La Ville de Hawkesbury et le Centre culturel Le Chenail sont présentement en renégociation du contrat de bail. Présentement, la Ville a renouvelé le bail jusqu’au 31 avril 2025. Néanmoins, le centre culturel espère obtenir un contrat de bail d’une durée de 10 à 15 ans pour pouvoir obtenir de nouvelles subventions.

D’après Mme Clouette-Mackay, le directeur général de la ville de Hawkesbury aurait demandé au centre culturel de présenter une plus-value à la municipalité pour justifier les frais de gaz payés par la Ville. En août 2023, elle a donc remis un rapport de quatre pages à la Ville pour justifier sa plus-value. « Depuis les 10 dernières années, on a mis plus de 300 000 $ dans la maison, a justifié Mme Clouette-Mackay. J’ai déjà payé mon chauffage pour une bonne année, pour les 10 prochaines années. »

Le centre culturel ne demande pas de fonds à la Ville de Hawkesbury pour ses frais d’opérations, mais occupe la Maison de l’île pour une somme nulle.

Le centre culturel a d’ailleurs investi des sommes importantes dans la propriété appartenant à la municipalité. D’après Mme Clouette-Mackay, le centre culturel a fait plusieurs rénovations nécessaires à la Maison de l’île, et serait en mesure d’obtenir des subventions pour entamer des nouveaux projets de construction, notamment la rénovation du toit du bâtiment, pourvu que le centre culturel puisse obtenir un bail d’au moins 10 ans. « Il n’y avait pas eu d’entretien de cette maison là depuis 25 ans avant qu’on arrive, a confié Mme Clouette-Mackay.
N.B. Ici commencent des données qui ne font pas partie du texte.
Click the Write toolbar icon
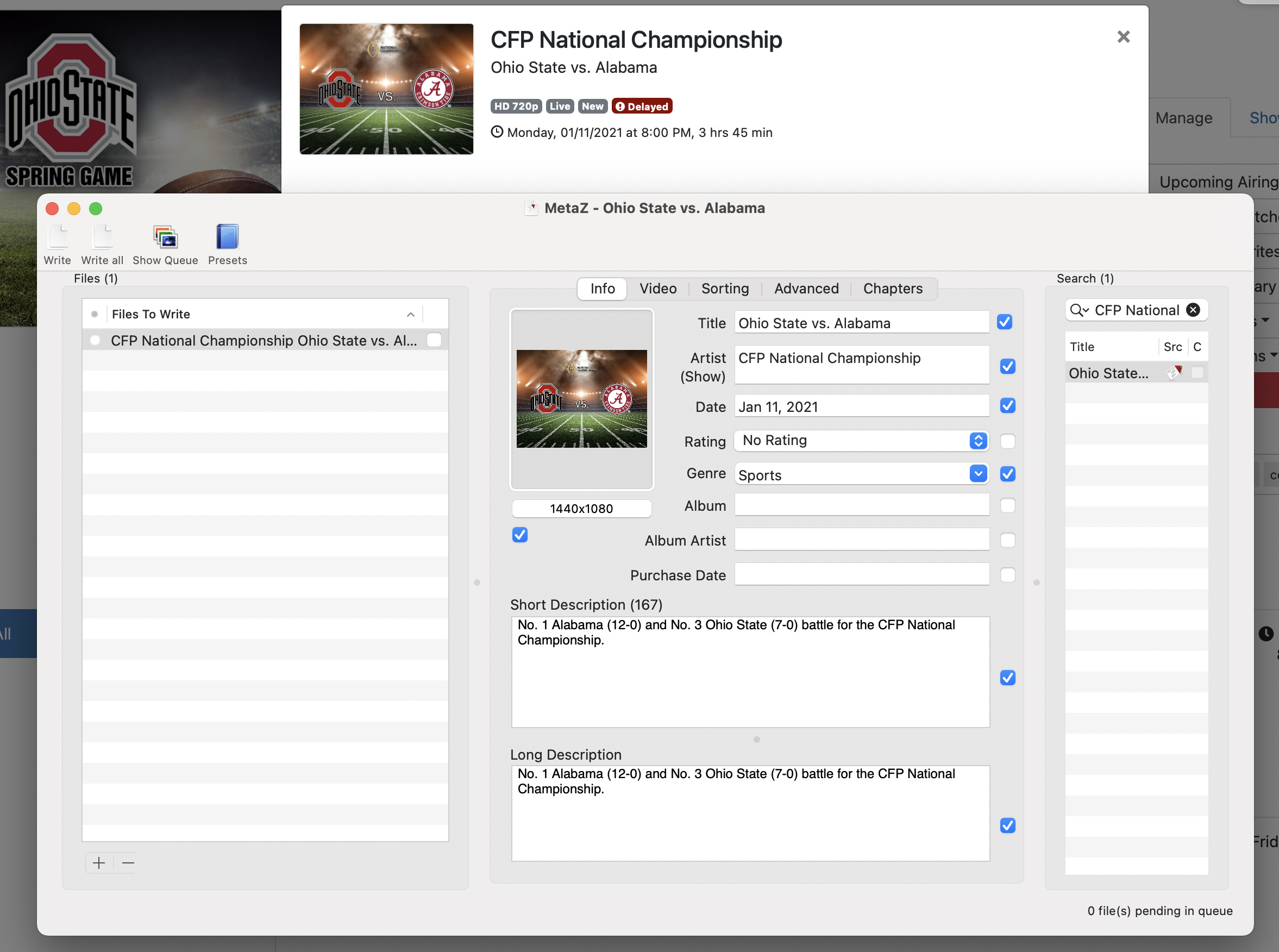This screenshot has width=1279, height=952. pos(58,237)
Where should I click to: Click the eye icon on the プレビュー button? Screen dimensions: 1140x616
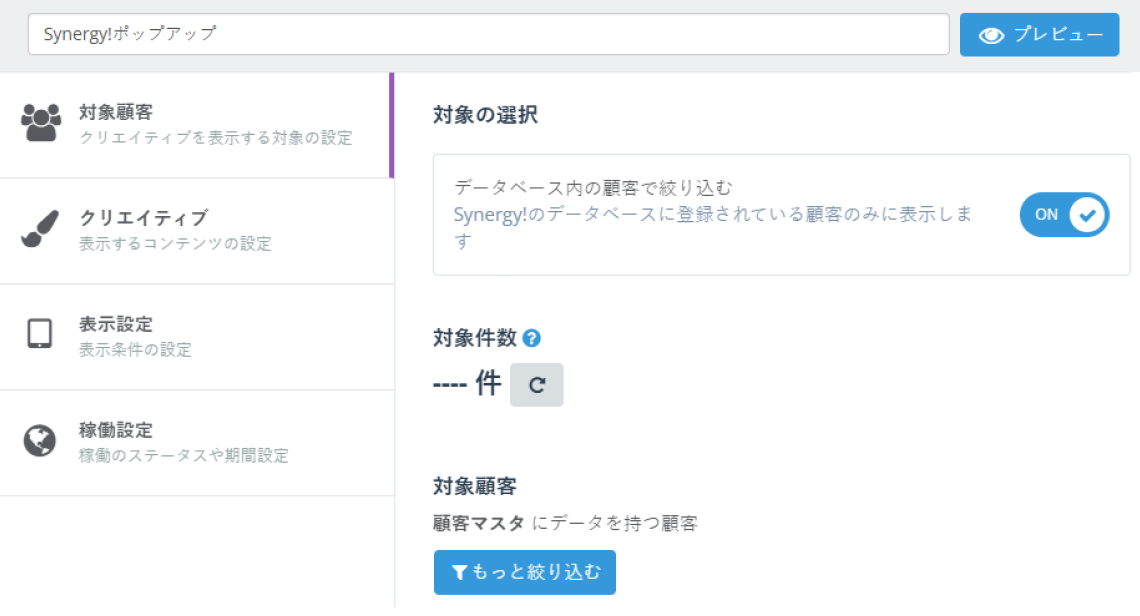click(990, 34)
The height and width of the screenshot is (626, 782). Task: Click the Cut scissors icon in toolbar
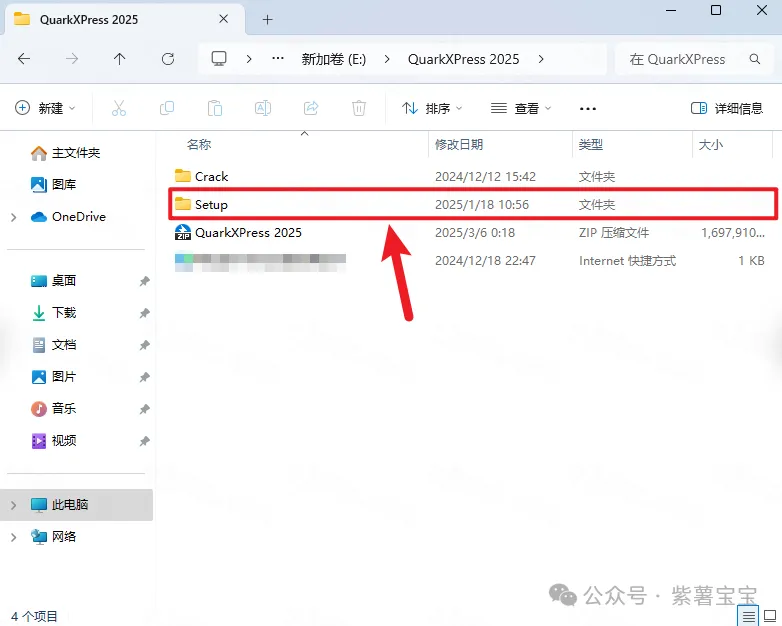coord(119,108)
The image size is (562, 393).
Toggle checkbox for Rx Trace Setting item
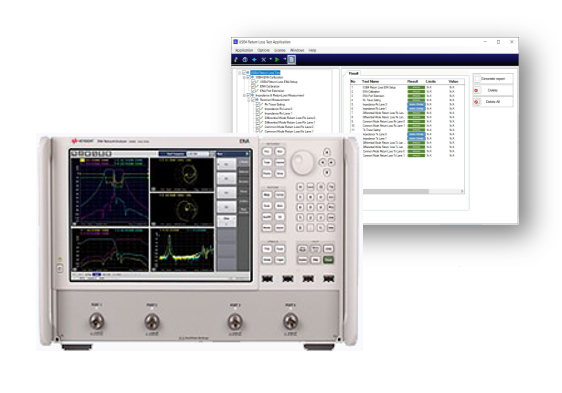pyautogui.click(x=257, y=104)
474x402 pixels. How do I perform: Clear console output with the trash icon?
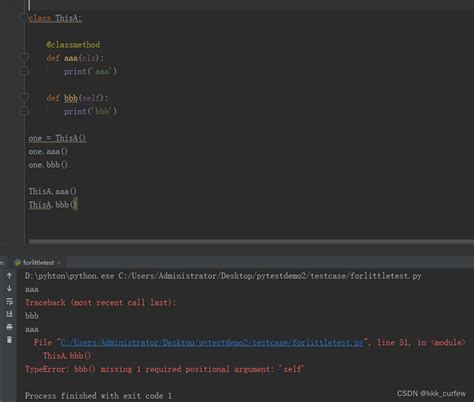click(9, 340)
Les toilettes n’avaient pas de fenêtres parce qu’elles étaient barricadées. »

Néanmoins, Mme Clouette-Mackay espère trouver une entente avec la Ville sous peu pour assurer la pérennité du centre culturel. « Je veux juste en avoir fini avec ça et qu’on s’entende », a-t-elle affirmée. Elle veut obtenir un bail d’au moins 10 ans pour pouvoir obtenir de nouvelles subventions et investir dans la Maison de l’île que le centre culturel occupe depuis maintenant 10 ans.